READING PASSAGE |
--- START ---

Thanks! I just got a Roo named Cosmo. He had most of the girls hidden but not all and i dont recall if it was before or after the attack. Thankfully I didn't lose any!









It all happened so fast!


----------



## adorson

Awesome looking boy! If he is new to the girls, it might take a bit for the girls to know when he alerts, he means business. I know when I moved to Georgia, my flock was not used to having to worry about predators prior to that and it took them a bit but they did learn to run for cover. Now when one of the boys makes that alert call. They run immediately for cover. You look around and it is like you don't own a chicken because you can't see one anywhere! Sometimes it is only because a butterfly is fluttering by but I guess it doesn't hurt to have practice drills. LOL


----------



## lititzchic

adorson said:


> Awesome looking boy! If he is new to the girls, it might take a bit for the girls to know when he alerts, he means business. I know when I moved to Georgia, my flock was not used to having to worry about predators prior to that and it took them a bit but they did learn to run for cover. Now when one of the boys makes that alert call. They run immediately for cover. You look around and it is like you don't own a chicken because you can't see one anywhere! Sometimes it is only because a butterfly is fluttering by but I guess it doesn't hurt to have practice drills. LOL


Thanks!!! I think he's pretty awesome. I am hoping the girls will listen to the boss man. Haha 
Ironically right before this happened about 100 blackbirds swooped from the trees and were in our yard. I wonder if that was due to the hawk arriving. It was all very strange!

--- END ---

THE DATA |
--- START ---

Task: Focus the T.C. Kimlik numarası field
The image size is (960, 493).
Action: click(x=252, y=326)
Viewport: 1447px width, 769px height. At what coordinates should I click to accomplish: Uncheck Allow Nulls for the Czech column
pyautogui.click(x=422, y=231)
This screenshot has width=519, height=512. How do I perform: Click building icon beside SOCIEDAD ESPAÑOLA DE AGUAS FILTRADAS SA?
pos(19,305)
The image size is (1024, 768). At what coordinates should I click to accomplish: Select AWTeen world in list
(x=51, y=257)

--- END ---
--- START ---

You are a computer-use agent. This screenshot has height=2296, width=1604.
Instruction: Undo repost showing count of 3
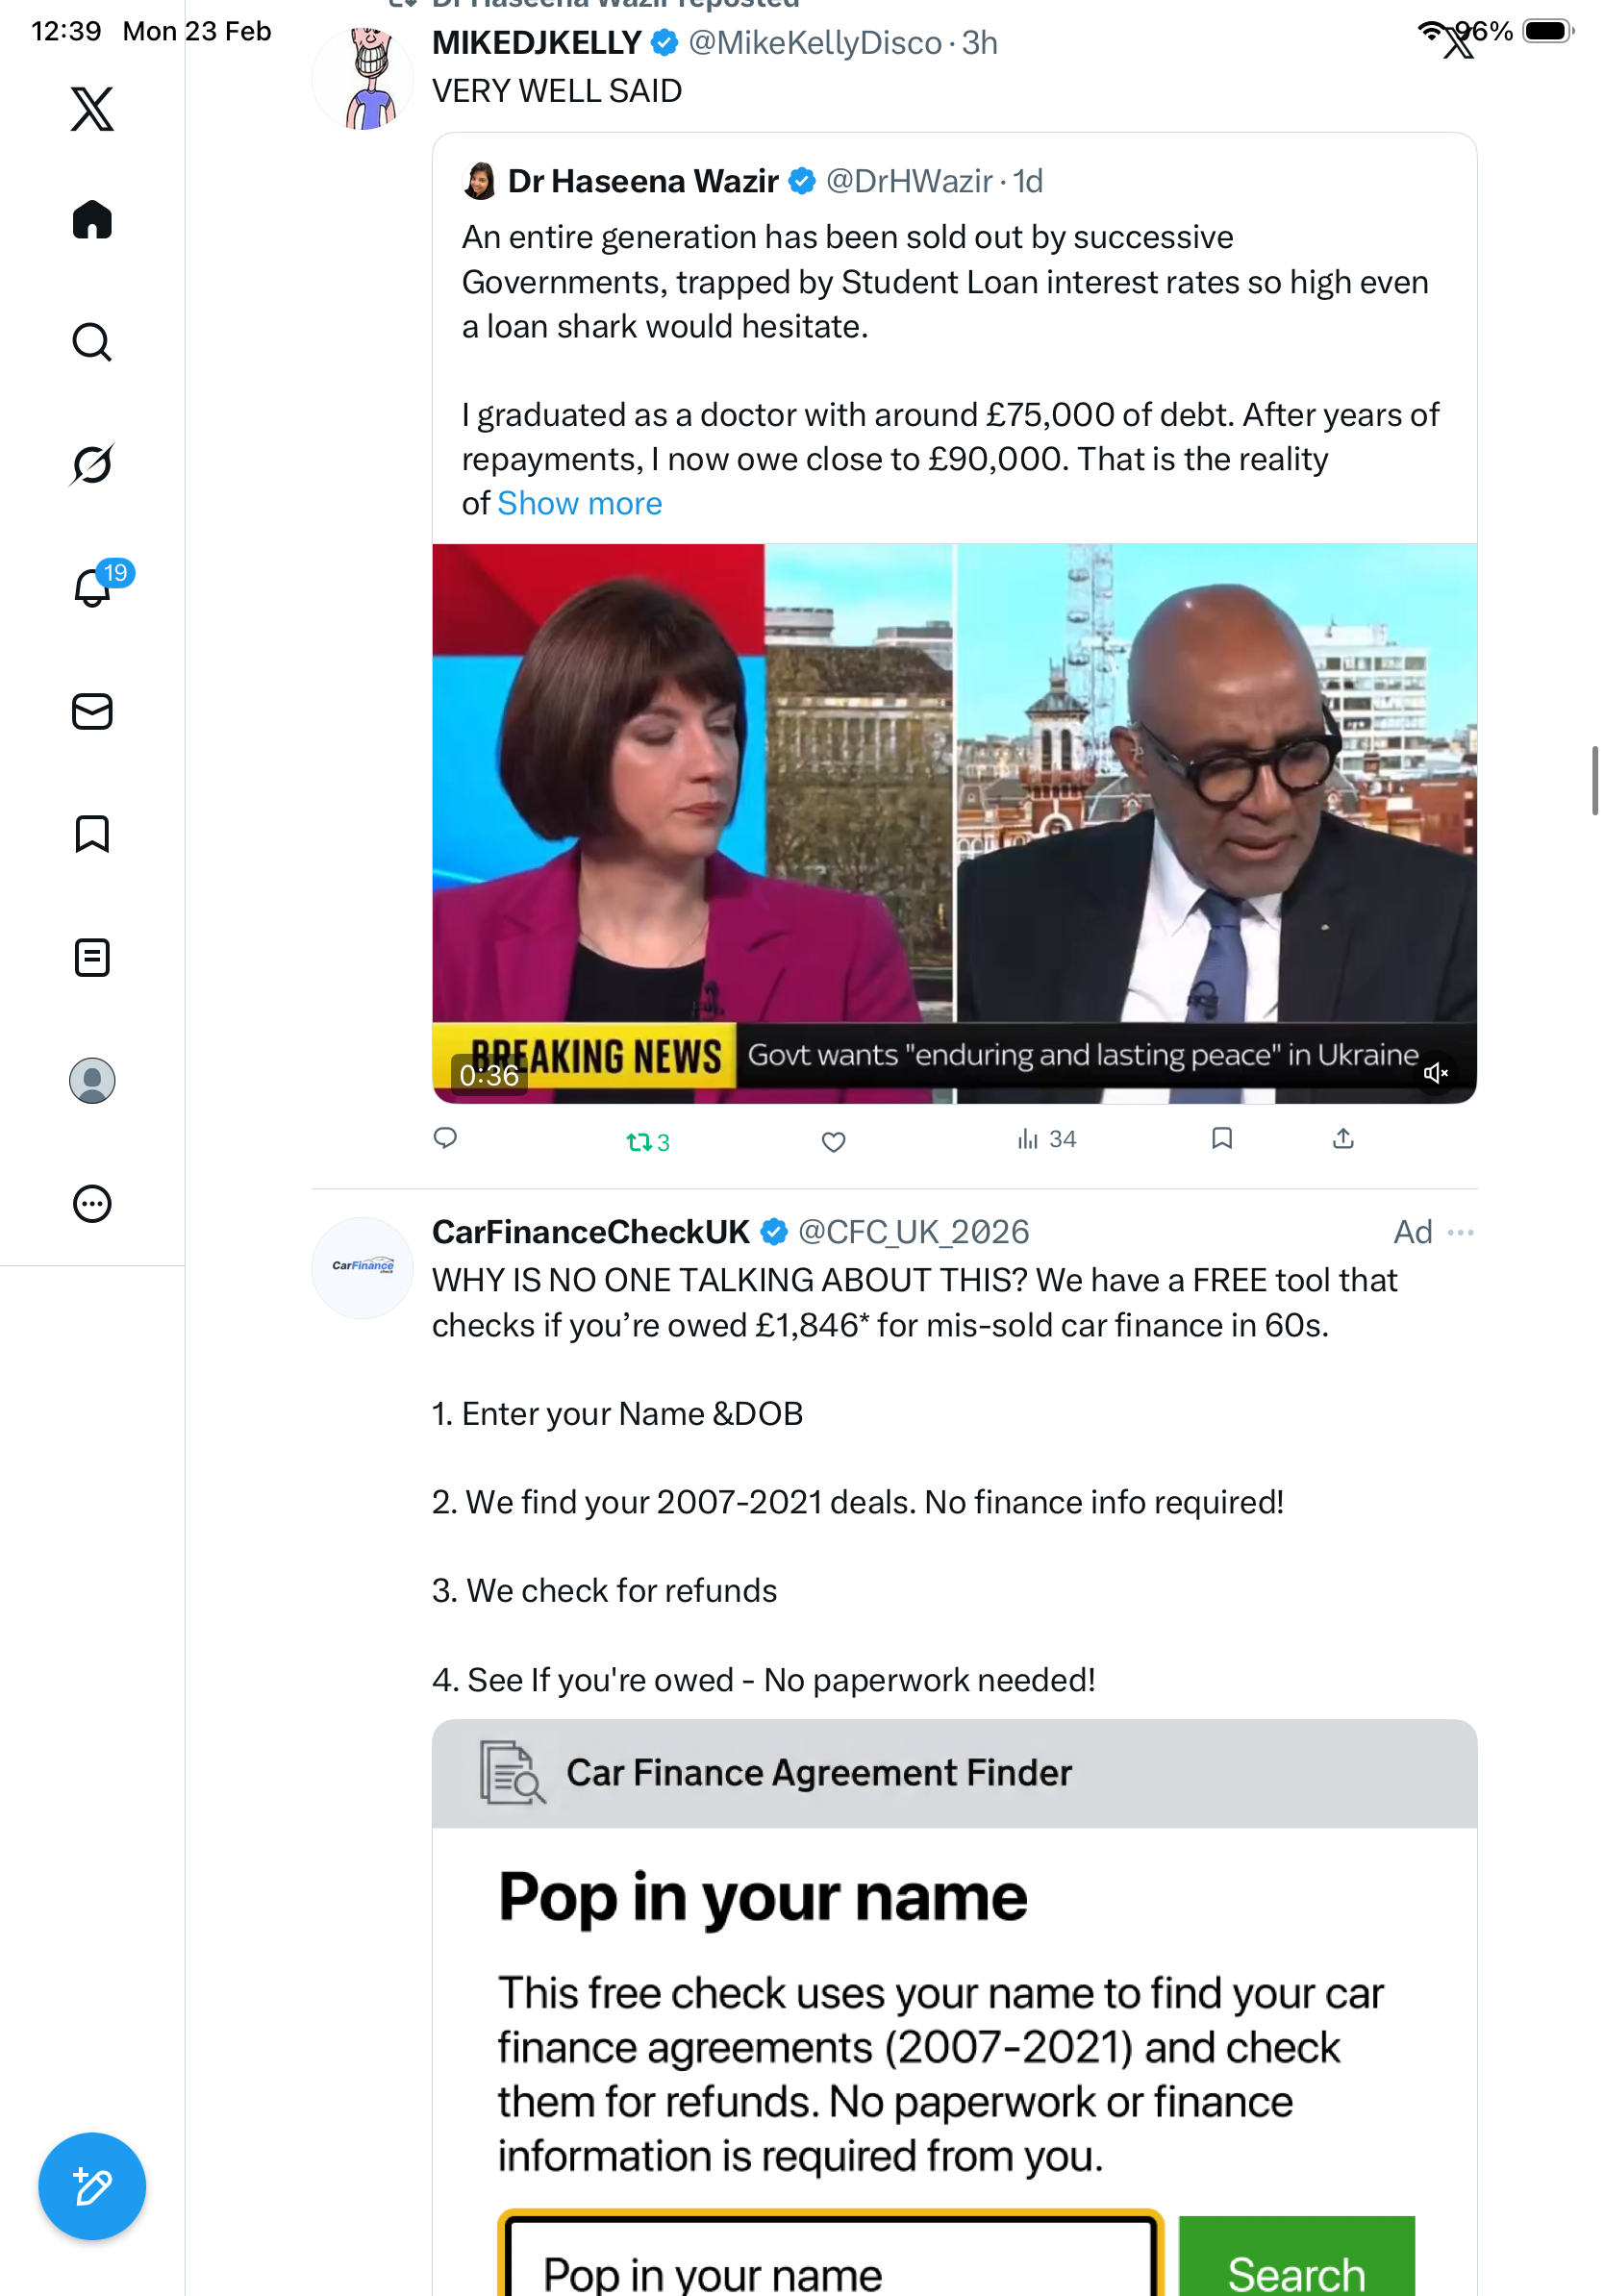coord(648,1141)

--- END ---
--- START ---

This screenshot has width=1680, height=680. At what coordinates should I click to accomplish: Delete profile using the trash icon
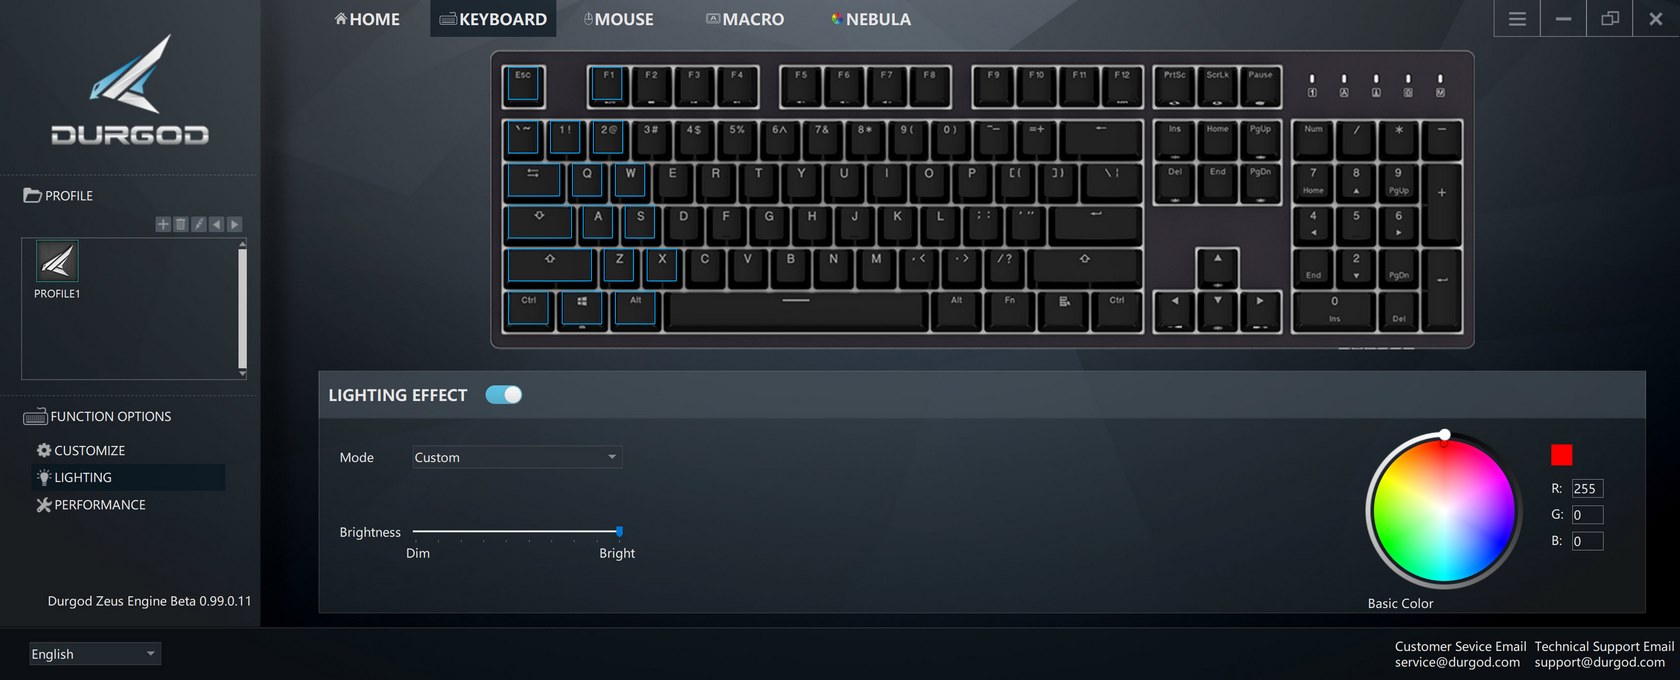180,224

--- END ---

SHORT PROBLEM A | Collect every line of the records that contains the word "image".
SHORT PROBLEM B | Carry on the forum thread about the new rooster and the hawk attack after its final sentence.

WRITTEN ANSWER A |
The image size is (960, 493).
The image size is (1024, 768). At what coordinates should I click to accomplish: Select AWTeen world in list

WRITTEN ANSWER B |
----------



## adorson

Yes, it could have very well been because of the hawk. I have seen starlings chase hawks off many times and the one time, I believe the hawk might have gotten one of their babies because this mass of starlings were chasing the hawk, the hawk went to the ground, they all swooped down on the hawk but the hawk did fly back up and off. I didn't see it carrying anything anymore so it must have dropped whatever it had. Crows will also alert when a hawk is nearby and help to chase them off too. Now Ravens are a different story, they are bigger than the crows and will go after young chickens.


----------



## poultrylover99

Today a hawk swooped down and had my bantam rooster pinned down! Luckily he is fine! I was so worried! We had to get it off of him!


----------



## lititzchic

poultrylover99 said:


> Today a hawk swooped down and had my bantam rooster pinned down! Luckily he is fine! I was so worried! We had to get it off of him!


Oh my gosh I am so sorry to hear this!!! This is what I am afraid of!! Yesterday I was out planting bushes and kept seeing these two shadows. It was two hawks flying overhead I guess scoping out the chickens! Ugh I think I need to invest in a slingshot!!


----------



## poultrylover99

lititzchic said:


> Oh my gosh I am so sorry to hear this!!! This is what I am afraid of!! Yesterday I was out planting bushes and kept seeing these two shadows. It was two hawks flying overhead I guess scoping out the chickens! Ugh I think I need to invest in a slingshot!!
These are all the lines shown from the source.